You’ve Got Me All Wrong

Dec 01, 2017

BY BROOKE NIEMIEC – CHIEF MARKETING OFFICER

Several weeks ago, my husband and I received matching direct mailers inviting us to join an exclusive membership program that celebrates people of a certain age. The fact that we both received an identical mailing would have sent many marketers into a swirling debate about the merits and drawbacks of householding to eliminate direct mail redundancies. The fact that our last names were spelled wrong (Niemieo, in case you’re wondering), was also pretty disappointing. However, the biggest, most glaring failure on the part of this organization (or their delegates) was the fact that neither of us was eligible to join this exclusive group of individuals—and we won’t be for more than a decade.

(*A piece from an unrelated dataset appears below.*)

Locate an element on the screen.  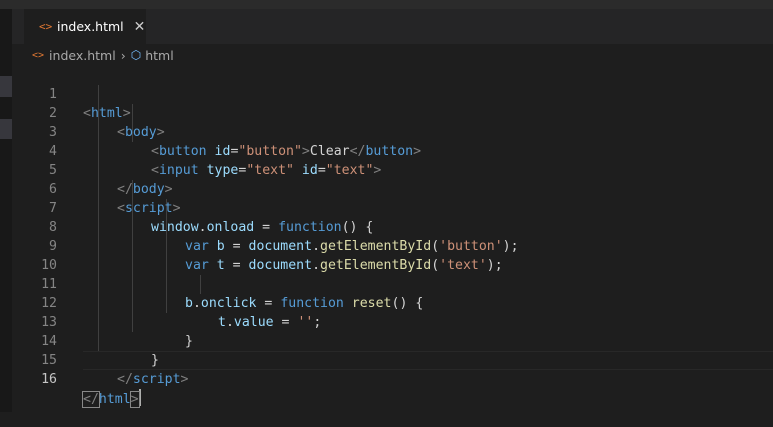
token: script is located at coordinates (156, 380).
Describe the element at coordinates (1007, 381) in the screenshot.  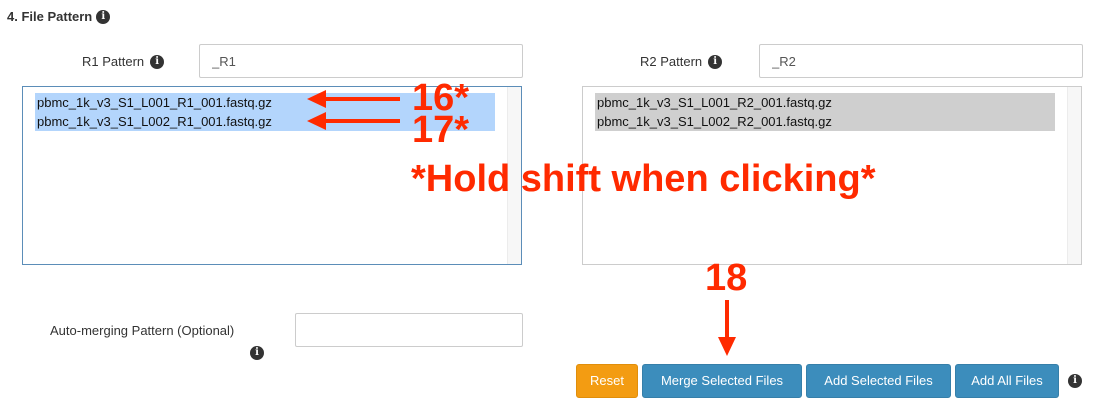
I see `add-all-files-button: Add All Files` at that location.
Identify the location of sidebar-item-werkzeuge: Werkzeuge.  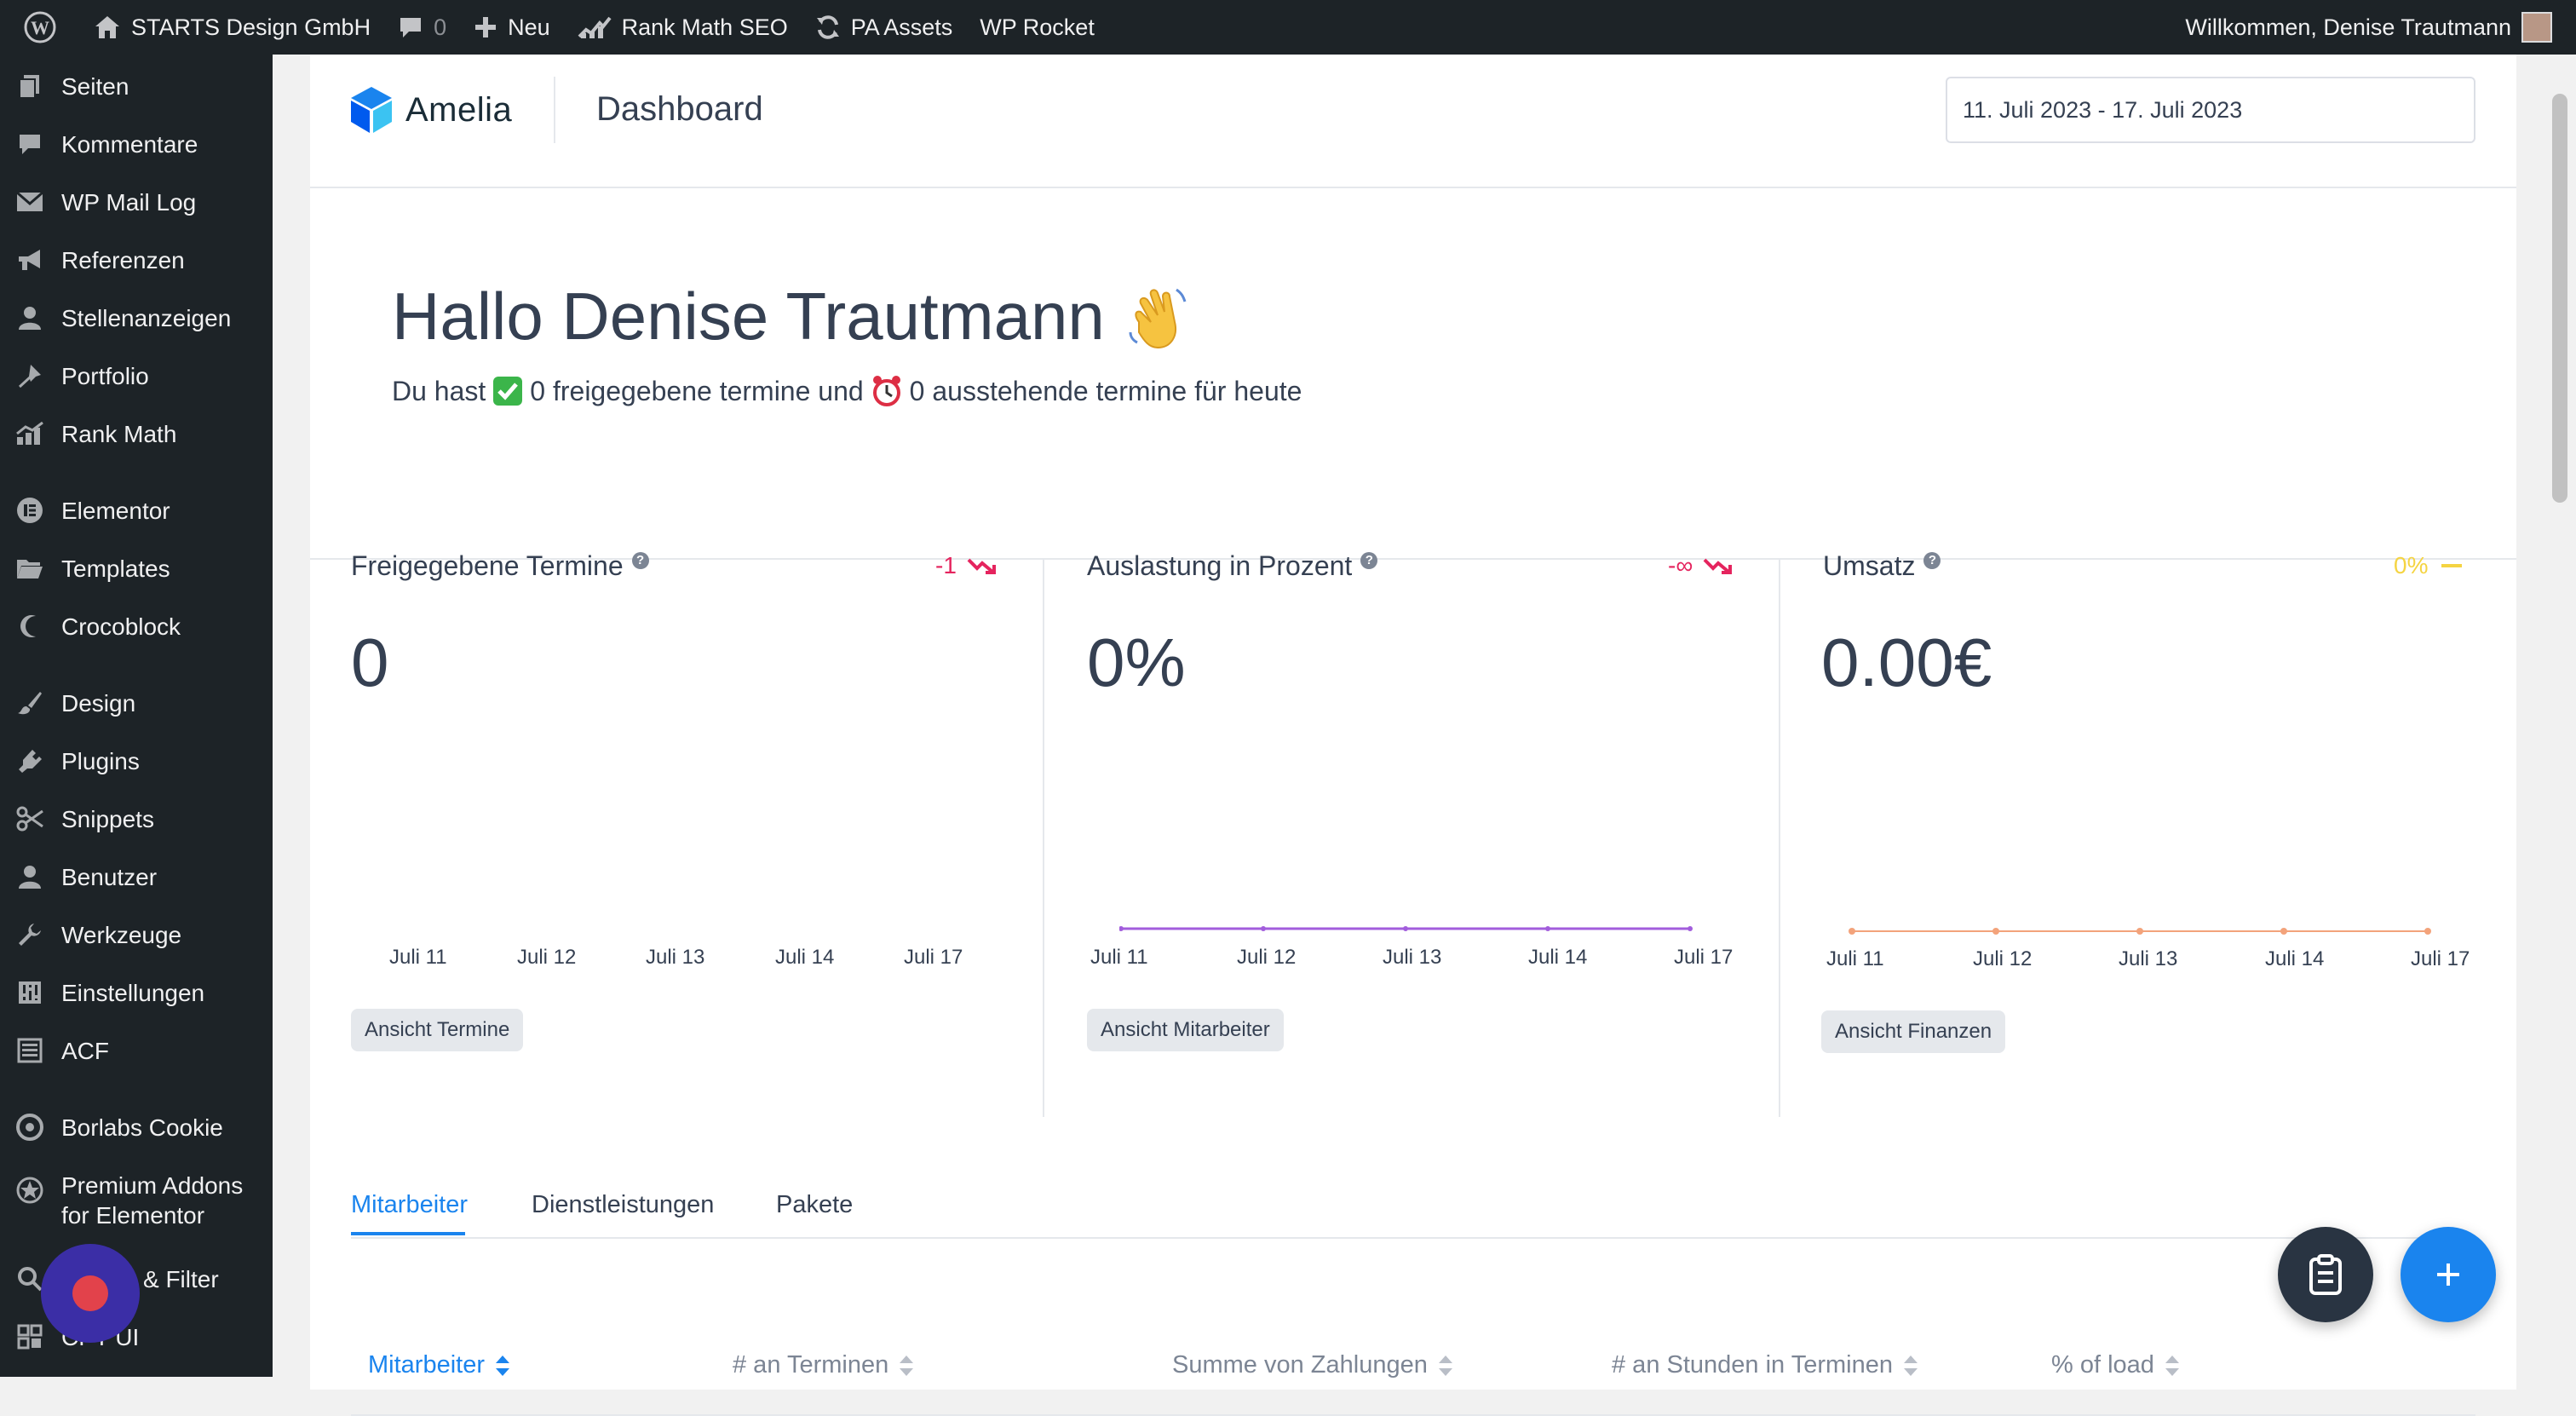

So what did we do? We sent in an application, of course! At this point, we filled in our correct birthdates, assuming we’d get a polite notification that we don’t meet their admission criteria. Instead, we received a lovely pair of fanny packs to tuck away until such a time as we don’t care anymore about what the cool kids will say about us.

You might be tempted to toss this aside as a random accident—an edge case that slipped through the cracks. I was too, until later that month our Chief Operating Officer, Chuck, received a sample shaving kit with the phrase “Happy 18th Birthday, Charles!” on the box. Name wrong? Check. Birthday month wrong? Check. Age wrong? Big check.

How does this happen in the age of big data? Theoretically, machine learning and artificial intelligence are supposed to be smart enough to run a series of checks to validate the data that goes out. However, these types of mistakes can happen regardless when customer data gets too far away from the hands of the analysts, technologists, and strategists entrusted with its care.

Let’s take our “senior citizens club” example. Perhaps we visited a conference and entered our names to win a new car. Then, a careless administrator mistyped our names into their database. Because of the fine print on the bottom of the awards entry form that we clearly did not read, that company was authorized to sell our contact information to a varied and diverse set of third parties for marketing purposes. That next company decided to append more data to our profiles, matching loosely on last name and first initial. They then passed along our information again to a direct mail marketing partner, and voila! We are now the youngest members of a senior citizens program.

Some level of error may be inevitable, but the regularity with which marketing gets it wrong is not. Companies need to keep their most valuable asset—customer data—close to them. They need to set data matching rules that are fairly concrete and have high standards associated with them. And they need to create some form of a feedback loop so that these types of mistakes make their way back to the source. Only then can companies act with the confidence that what they think they know about customers is actually true.